Revision history for this message
Ian Booth (wallyworld) wrote :

TL;DR; a quick win is to fix the charms to do a is_leader() check before doing leader only calls.

So there's a few things here.

In trying to reproduce on microk8s, I've had it work many times and fail a few times. The charms which have failed have been dex-auth and katib-controller. One thing to note about the charms is that start_charm() in dex-auth does not appear to have an is_leader() check. This check in needed in *all* charms that need to use leader only api calls. So this needs to be fixed in any of the charms in the bundle that don't do that check.

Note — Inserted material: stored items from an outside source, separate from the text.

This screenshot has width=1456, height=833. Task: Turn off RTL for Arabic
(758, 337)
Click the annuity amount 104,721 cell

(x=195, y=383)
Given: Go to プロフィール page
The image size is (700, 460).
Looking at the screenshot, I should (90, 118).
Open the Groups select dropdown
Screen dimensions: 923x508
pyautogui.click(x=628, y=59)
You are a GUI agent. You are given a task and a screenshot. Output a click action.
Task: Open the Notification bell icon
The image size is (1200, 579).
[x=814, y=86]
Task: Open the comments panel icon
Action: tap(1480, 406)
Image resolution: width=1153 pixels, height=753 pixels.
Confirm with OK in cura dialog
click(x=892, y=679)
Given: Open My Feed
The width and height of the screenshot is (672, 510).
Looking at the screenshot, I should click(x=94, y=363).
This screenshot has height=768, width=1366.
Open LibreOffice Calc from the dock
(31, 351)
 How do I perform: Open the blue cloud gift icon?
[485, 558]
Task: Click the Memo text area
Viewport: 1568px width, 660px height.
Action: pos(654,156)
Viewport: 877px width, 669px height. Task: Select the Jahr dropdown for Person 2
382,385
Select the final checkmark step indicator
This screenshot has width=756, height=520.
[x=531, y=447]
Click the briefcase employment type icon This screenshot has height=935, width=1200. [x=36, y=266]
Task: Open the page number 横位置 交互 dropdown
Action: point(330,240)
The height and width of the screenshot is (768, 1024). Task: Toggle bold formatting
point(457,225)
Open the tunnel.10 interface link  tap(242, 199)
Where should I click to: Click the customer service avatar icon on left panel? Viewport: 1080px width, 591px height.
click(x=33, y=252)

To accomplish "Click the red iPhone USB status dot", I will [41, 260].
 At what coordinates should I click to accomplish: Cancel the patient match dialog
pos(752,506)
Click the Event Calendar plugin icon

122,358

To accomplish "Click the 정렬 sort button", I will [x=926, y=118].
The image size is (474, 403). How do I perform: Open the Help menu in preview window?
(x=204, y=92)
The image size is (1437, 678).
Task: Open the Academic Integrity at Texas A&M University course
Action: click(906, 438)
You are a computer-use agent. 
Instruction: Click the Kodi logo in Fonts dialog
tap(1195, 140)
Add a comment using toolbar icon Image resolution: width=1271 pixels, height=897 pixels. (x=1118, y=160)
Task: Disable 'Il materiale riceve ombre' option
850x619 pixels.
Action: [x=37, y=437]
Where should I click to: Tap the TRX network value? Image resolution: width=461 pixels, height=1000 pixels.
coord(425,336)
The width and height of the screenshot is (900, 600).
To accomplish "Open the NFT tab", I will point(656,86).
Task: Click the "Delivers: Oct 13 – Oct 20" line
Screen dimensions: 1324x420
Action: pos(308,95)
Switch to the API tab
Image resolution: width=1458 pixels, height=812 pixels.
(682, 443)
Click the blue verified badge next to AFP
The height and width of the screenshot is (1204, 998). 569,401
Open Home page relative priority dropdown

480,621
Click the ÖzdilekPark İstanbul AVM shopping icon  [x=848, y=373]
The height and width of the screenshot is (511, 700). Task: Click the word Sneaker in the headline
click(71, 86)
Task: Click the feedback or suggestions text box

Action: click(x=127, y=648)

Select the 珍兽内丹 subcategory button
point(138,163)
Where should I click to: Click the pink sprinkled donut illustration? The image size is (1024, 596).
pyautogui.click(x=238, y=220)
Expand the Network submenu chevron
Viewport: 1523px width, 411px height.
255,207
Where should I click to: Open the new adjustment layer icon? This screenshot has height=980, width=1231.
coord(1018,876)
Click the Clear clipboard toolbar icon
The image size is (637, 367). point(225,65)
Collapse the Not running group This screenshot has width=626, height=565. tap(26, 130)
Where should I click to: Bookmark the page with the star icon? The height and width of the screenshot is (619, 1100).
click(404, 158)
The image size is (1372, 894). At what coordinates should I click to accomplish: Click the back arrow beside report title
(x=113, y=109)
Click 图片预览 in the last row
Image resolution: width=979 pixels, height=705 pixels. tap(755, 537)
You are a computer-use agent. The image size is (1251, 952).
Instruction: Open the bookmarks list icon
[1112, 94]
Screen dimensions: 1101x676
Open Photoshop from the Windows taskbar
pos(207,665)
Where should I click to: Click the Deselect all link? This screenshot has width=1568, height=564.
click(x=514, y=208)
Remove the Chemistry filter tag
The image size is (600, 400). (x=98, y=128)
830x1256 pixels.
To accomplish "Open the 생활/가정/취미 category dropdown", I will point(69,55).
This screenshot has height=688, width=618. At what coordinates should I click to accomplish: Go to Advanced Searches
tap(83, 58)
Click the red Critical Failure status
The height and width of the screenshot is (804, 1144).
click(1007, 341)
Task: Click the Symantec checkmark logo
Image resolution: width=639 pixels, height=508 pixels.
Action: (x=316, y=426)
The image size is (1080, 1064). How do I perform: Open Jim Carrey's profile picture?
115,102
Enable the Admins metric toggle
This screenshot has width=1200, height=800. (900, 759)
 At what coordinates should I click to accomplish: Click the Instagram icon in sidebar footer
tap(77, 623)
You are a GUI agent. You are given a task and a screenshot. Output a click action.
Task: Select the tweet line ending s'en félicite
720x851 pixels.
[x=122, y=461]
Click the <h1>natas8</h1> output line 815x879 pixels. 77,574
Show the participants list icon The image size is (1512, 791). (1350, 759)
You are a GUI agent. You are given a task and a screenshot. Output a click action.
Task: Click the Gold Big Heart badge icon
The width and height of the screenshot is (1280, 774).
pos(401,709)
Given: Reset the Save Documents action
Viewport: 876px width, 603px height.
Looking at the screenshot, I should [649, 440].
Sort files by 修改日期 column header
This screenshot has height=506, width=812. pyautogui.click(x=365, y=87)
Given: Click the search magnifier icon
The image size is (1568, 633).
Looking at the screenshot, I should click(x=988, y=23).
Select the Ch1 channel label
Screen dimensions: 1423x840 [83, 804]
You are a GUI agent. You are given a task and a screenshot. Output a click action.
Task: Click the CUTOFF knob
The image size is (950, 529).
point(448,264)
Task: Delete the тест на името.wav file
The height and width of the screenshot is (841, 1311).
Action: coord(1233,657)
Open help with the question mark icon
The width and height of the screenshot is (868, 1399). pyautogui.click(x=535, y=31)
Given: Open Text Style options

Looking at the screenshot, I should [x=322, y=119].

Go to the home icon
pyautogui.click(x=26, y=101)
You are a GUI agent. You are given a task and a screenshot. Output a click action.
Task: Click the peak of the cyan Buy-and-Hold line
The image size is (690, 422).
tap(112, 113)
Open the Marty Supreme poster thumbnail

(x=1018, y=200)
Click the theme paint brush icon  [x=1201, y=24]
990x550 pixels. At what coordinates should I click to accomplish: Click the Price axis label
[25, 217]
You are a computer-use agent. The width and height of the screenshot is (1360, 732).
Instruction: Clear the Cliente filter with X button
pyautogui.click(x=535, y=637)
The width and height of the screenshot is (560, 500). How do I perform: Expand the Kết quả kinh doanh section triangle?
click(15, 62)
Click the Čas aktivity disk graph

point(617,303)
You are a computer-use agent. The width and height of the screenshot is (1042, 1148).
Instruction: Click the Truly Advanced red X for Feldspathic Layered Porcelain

One way is which juju could trigger a pod bounce is in how it does write out the deployment yaml - it's not reading the existing yaml and updating, so the result is a new replicaset which means a bounce of the pod(s). That needs fixing in Juju, but doesn't appear to be the issue here.

When the issue has been observed, extra logging added to juju appears to show that juju is creating the deployment with scale 1 and correctly leaving it alone after that. Something else is causing the pod to bounce and this triggers the cycle of new pod -> new unit -> start_charm() -> error not leader. Fixing bug 1469731 will mask the issue somewhat.

Adding to 2.8 milestone to track the work to improve how juju creates deployments.